Elle lui passe devant la tête haute et s'en va fermer bruyamment la porte d'entrée derrière elle. Une violence telle que les cordes de la guitares vibrent en son honneur. 

"Eh beh ! clame London en daignant enfin me montrer ses mains en s'avançant dans la pièce. Je croyais que c'était l'amour fou entre vous deux ?

- La folie se manifeste parfois sous cette forme."

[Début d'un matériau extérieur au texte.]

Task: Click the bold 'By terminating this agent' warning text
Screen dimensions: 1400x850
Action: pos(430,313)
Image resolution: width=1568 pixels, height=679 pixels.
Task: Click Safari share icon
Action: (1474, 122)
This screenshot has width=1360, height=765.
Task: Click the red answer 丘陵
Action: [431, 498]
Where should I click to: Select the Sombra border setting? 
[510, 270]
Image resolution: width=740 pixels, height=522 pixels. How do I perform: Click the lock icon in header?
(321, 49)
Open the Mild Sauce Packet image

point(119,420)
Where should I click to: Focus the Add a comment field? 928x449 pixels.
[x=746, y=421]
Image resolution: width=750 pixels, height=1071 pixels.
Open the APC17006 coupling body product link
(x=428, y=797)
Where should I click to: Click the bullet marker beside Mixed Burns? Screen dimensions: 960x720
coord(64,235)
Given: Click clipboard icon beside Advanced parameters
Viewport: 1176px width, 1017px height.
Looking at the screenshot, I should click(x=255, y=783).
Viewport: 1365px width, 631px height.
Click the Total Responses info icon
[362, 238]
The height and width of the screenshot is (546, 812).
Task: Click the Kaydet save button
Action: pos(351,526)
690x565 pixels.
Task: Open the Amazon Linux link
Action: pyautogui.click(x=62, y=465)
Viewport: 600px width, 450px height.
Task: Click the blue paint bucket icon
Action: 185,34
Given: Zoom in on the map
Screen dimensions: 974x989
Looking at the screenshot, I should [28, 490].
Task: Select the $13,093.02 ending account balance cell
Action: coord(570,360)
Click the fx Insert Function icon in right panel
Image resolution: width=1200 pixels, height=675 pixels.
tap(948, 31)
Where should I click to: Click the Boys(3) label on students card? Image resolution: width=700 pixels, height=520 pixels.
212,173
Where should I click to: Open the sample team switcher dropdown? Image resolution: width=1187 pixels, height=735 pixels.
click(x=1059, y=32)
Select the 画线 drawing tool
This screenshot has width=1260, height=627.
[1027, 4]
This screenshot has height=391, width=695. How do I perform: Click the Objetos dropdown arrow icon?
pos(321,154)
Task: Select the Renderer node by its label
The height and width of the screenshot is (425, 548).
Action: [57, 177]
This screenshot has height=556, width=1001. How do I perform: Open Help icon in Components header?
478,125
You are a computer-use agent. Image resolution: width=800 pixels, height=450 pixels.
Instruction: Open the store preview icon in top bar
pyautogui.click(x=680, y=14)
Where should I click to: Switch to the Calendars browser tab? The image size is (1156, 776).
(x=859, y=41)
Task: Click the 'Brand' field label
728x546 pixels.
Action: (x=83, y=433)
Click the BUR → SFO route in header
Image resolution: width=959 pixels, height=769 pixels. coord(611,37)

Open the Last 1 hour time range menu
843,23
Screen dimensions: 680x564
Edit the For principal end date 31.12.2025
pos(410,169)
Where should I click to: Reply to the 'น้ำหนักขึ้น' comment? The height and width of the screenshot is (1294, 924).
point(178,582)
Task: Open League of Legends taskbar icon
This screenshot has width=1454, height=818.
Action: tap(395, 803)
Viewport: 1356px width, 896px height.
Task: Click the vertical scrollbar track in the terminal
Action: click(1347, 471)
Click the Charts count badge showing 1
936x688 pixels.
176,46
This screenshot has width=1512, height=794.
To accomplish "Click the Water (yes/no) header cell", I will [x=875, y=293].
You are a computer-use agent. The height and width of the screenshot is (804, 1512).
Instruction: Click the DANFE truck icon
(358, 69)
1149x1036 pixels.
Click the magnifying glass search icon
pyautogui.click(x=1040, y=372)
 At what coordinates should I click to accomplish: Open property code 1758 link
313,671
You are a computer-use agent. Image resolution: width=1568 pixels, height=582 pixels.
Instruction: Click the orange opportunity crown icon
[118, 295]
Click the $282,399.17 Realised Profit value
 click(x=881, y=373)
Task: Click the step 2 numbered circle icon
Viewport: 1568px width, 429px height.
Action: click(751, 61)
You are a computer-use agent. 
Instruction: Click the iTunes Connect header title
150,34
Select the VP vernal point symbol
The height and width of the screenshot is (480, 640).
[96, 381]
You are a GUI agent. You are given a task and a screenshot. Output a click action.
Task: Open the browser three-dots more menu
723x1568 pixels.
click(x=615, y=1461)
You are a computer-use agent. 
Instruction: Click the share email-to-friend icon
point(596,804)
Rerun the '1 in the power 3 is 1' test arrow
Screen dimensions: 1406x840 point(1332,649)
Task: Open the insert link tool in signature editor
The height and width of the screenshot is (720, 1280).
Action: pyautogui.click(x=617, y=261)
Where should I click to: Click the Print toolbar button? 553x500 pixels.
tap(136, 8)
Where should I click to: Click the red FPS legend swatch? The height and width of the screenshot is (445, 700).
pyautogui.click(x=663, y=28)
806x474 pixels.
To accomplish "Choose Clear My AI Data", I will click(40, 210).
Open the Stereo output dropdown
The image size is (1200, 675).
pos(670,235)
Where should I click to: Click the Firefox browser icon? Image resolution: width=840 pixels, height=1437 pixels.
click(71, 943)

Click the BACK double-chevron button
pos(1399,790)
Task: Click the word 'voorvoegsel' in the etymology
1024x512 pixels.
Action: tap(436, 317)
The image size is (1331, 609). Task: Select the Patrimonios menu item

Il approuve en prenant ses aises dans un des canapés de velours. 

"Et qu'est-ce qu'elle te reproche ? s'enquiert-il dans un reste de mouche à merde.

- D'avoir couché avec Lola."

S'il avait eu la bouche remplit de liquide, il aurait avalé de travers avant d'en postillonner partout. 

"Tu as couché avec Lola !?

- Non."

Ses grands yeux écarquillés cèdent l'expression à ses sourcils froncés. 

"Alors pourquoi ne pas avoir objecté ?

- Parce que je n'ai pas envie qu'elle se croit folle, qu'elle s'excuse encore d'en avoir trop fait ce qui, irrémédiablement, écornerait encore un peu l'image qu'elle a d'elle-même. Parce que, de toute façon, elle en est convaincue et que la persuader du contraire consommerait bien trop d'énergie. Parce que, même si j'y parvenais, un doute subsisterait, et que tous ses autres doutes la bouffent déjà bien assez comme ça. Parce que je pense que très peu d'hommes, dans sa vie, se sont excusés pour leur comportement. Parce que le courage, le choix des mots et l'effort de venir jusqu'ici doivent être récompensés par une happy end... et, enfin, parce qu'elle a raison d'admettre que je ne la sauverai jamais de sa vie de merde. 

- Eh bien, reconnaît-il. Je ne me doutais pas que tu serais enclin à un tel sacrifice de ton orgueil et de ton ego. Je suis agréablement surpris. Et en même temps subjugué par ta capacité à les comprendre et à les aimer. 

- J'aime les femmes et, évidemment, ce n'est pas parce que je les comprends ; mais plutôt comme un aveugle épris de lumière...

- Et vu qu'elles ne te comprennent pas non plus, tu utilises le sexe. Le sexe est une arme. L'histoire de l'épée et de son fourreau."

Je range Lucile dans son étui. 

"Tu confonds avec le mariage. Le sexe, c'est l'histoire d'une épée et d'une meule."

Il acquiesce en souriant. Soudain, on dirait, ému par la révélation de ma tragédie. 

"Tu partiras sûrement de ce monde sans avoir réussi à te faire comprendre...

Je me sers cet inébranlable verre de whisky. 

"...il y aurait presque de quoi en pleurer, me plaint-il. 

- Je bois. C'est ma façon à moi de pleurer."

Il me regarde avaler le verre. 

"Tu n'as pas peur de mourir sans y arriver ?" 

Son inquiétude pleine d'empathie ne soulève aucun espoir. Alors un deuxième verre ne fera pas de mal.

"Pour ma mort, j'ai moins peur de ne jamais me réveiller, que de ne plus jamais m'endormir.  

- Alors tant pis si personne ne finit par faire le jour sur ce que tu es ?

- Ça fait longtemps que je fleuris à l'ombre."